Ok I've seen pics of splashes, and simply love them. Just wondering how to get them though. or what exactly make them splash...


----------



## PPVallhunds (Jul 26, 2010)

You need something that has the splashed gene (Its dominant I believe) and the mouse also needs to be c diluted as splash only shows up on a c diluted mouse, so a stone, cream, Siamese, himmi, not sure how it would work on cch/cch or albino.

From what I can gather (someone correct me if I'm wrong) it works by turning off the effects of the c dilute in patches so you get patches of the undiluted colour.
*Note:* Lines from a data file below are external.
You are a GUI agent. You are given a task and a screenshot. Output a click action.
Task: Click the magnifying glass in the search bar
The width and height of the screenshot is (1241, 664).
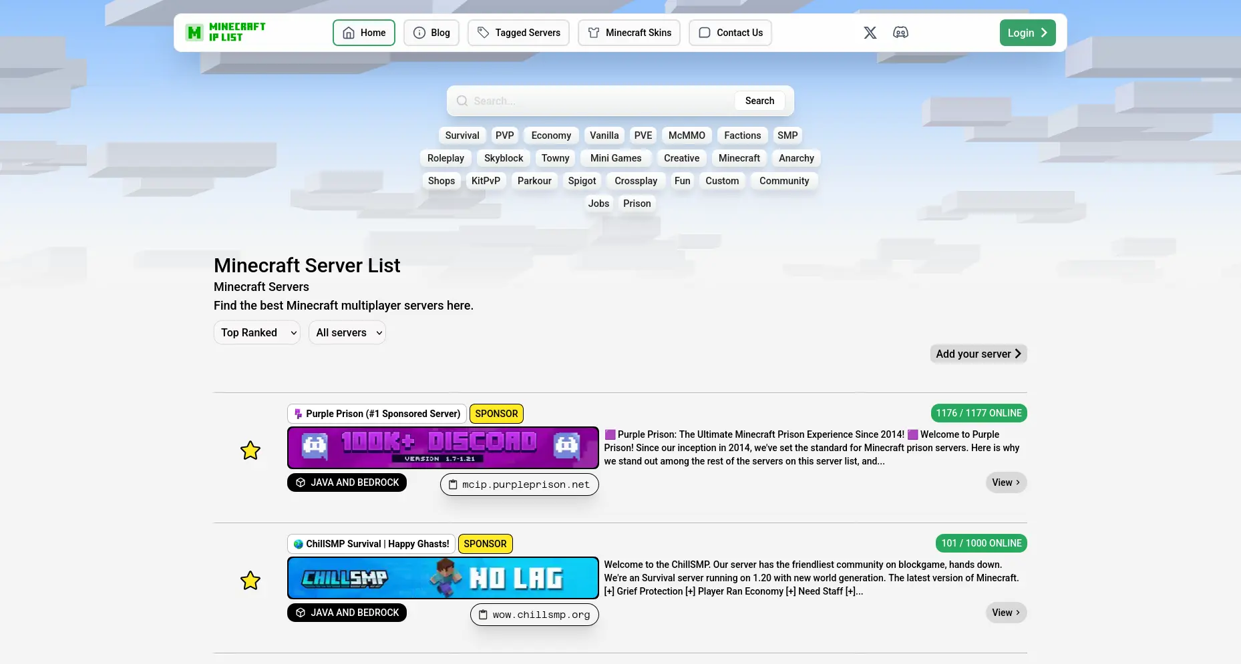point(462,101)
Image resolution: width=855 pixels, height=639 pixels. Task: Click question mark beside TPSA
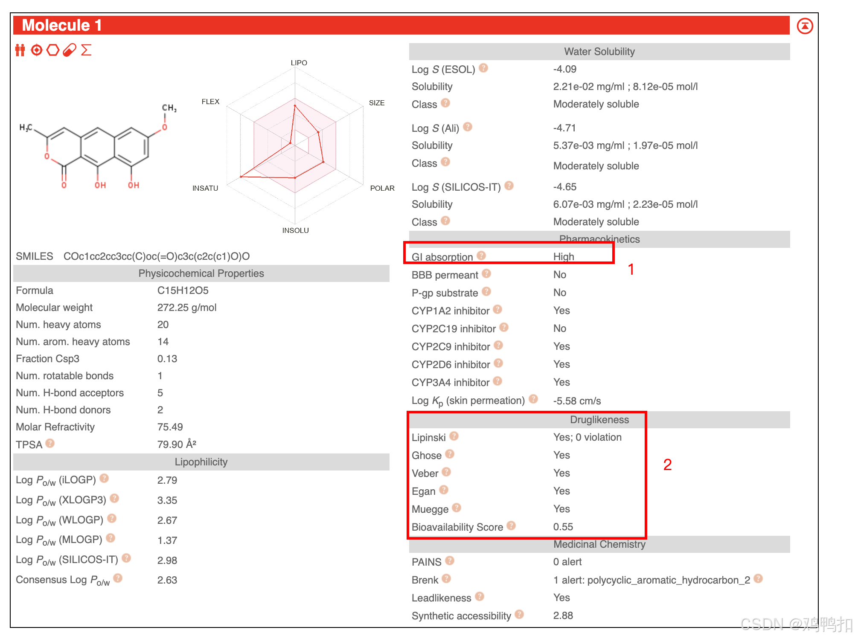point(50,444)
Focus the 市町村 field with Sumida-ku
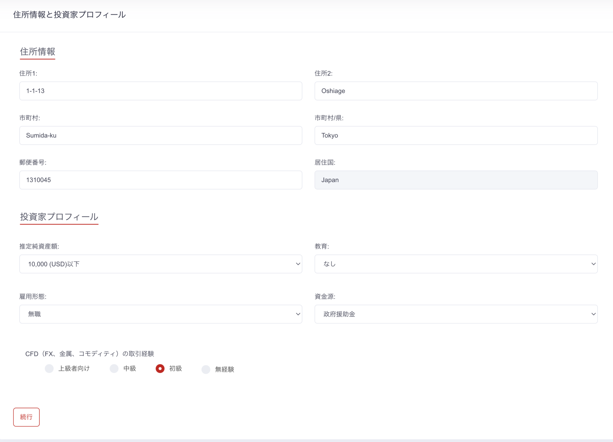 click(161, 135)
So a mouse that was a/a B/B D/D ce/c which is cream would have black splashing as with out the c genes it would be black.
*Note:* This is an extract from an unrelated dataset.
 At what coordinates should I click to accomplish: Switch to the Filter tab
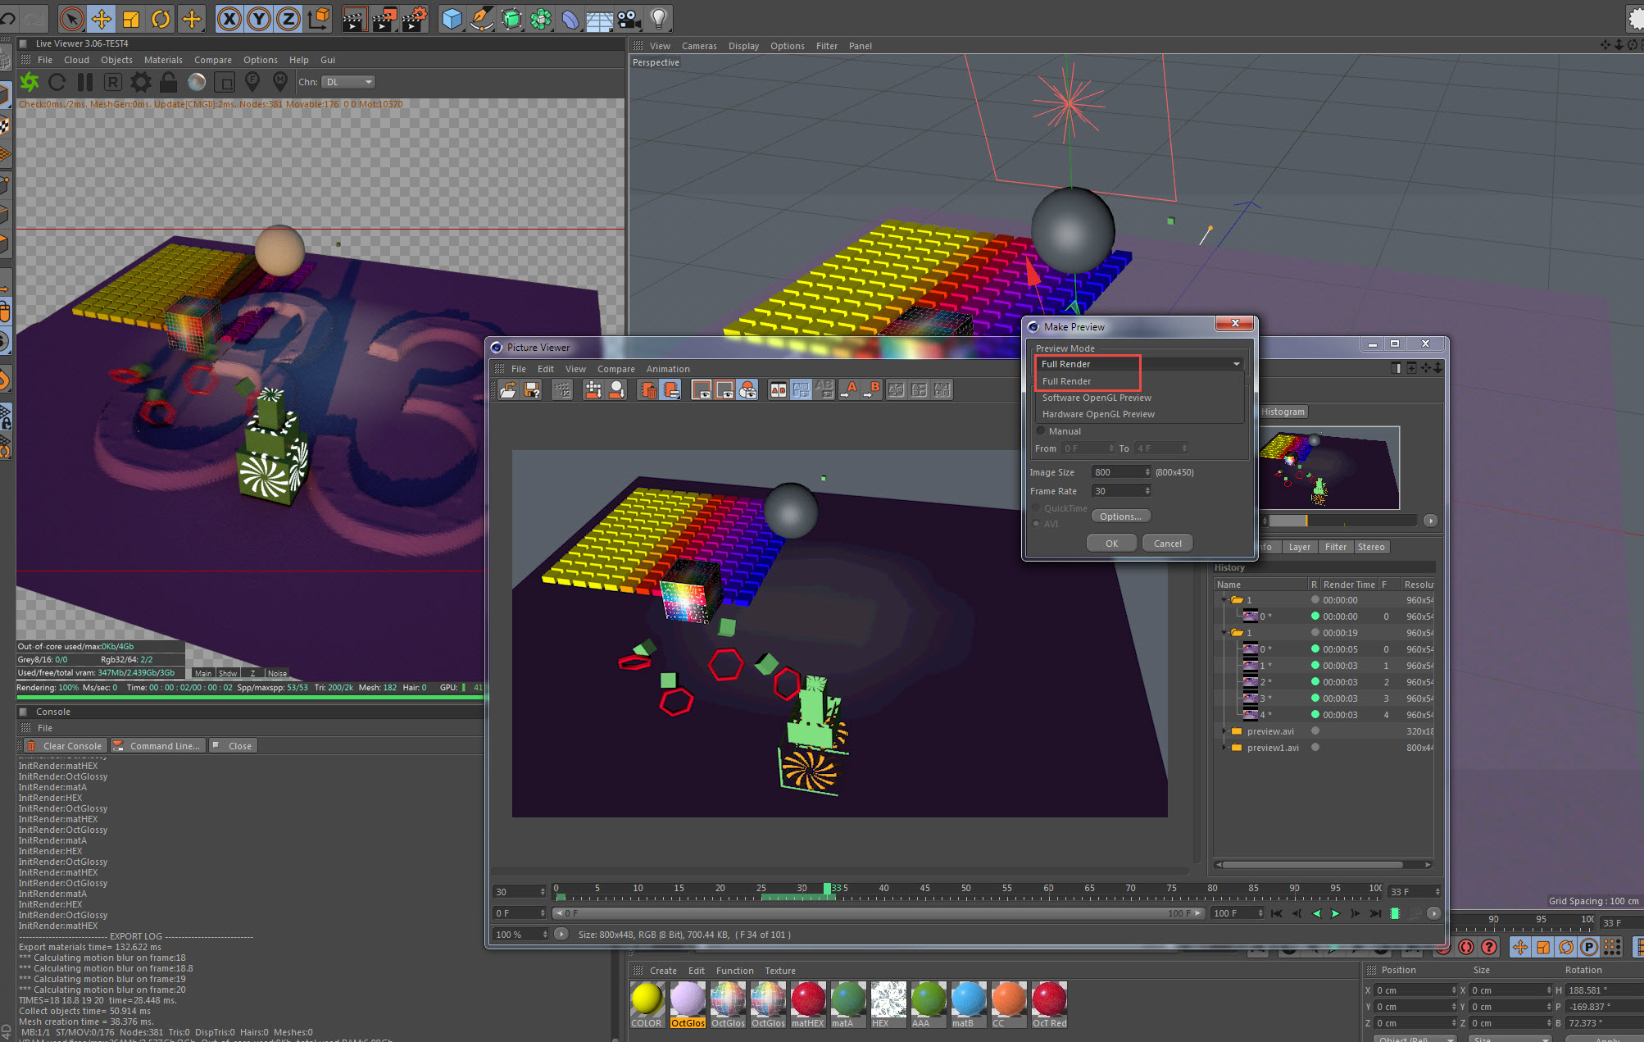pyautogui.click(x=1335, y=547)
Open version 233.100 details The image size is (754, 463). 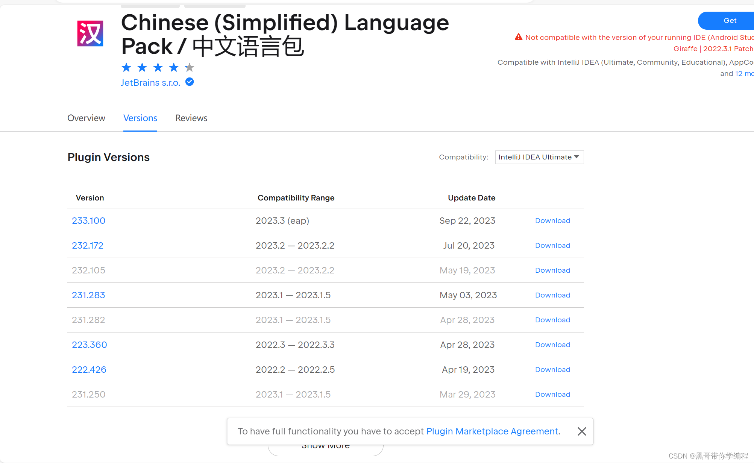click(x=88, y=221)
People who show them in the UK tend not to use Siamese/himmi as a nose point is a fault in the standard but I like the ones with points.
If you can't get splashed but can get tri breed a tri to a c diluted mouse as tri is made up of splashed c dilutes and pied. You should get some splashed in the first generation.


----------



## Laigaie (Mar 7, 2011)

Splashed is indeed dominant, and though I've never seen it in a pet shop, it's not uncommon in breeders around here. They do have to be c-diluted, but that's a huge range of options for colors and combos. I don't know how far you're willing to travel for stock, but you're not just incredibly far from some of our folks in Kansas (which I think is the closest splashed breeder to you).


----------



## athiena14 (Jun 20, 2013)

yea... unfortunately the ones I've contacted there that I've found don't deliver... and I'm currently unable to make long trips anywhere outside of colorado


----------